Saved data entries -
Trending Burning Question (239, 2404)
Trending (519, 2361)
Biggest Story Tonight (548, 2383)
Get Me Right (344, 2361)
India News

Aim of the exercise -
The lines beginning with the one that holds "Trending (519, 2361)" and ending with the last line of the data above are to be reproduced exactly, and nothing else.

Result of this task -
Trending (519, 2361)
Biggest Story Tonight (548, 2383)
Get Me Right (344, 2361)
India News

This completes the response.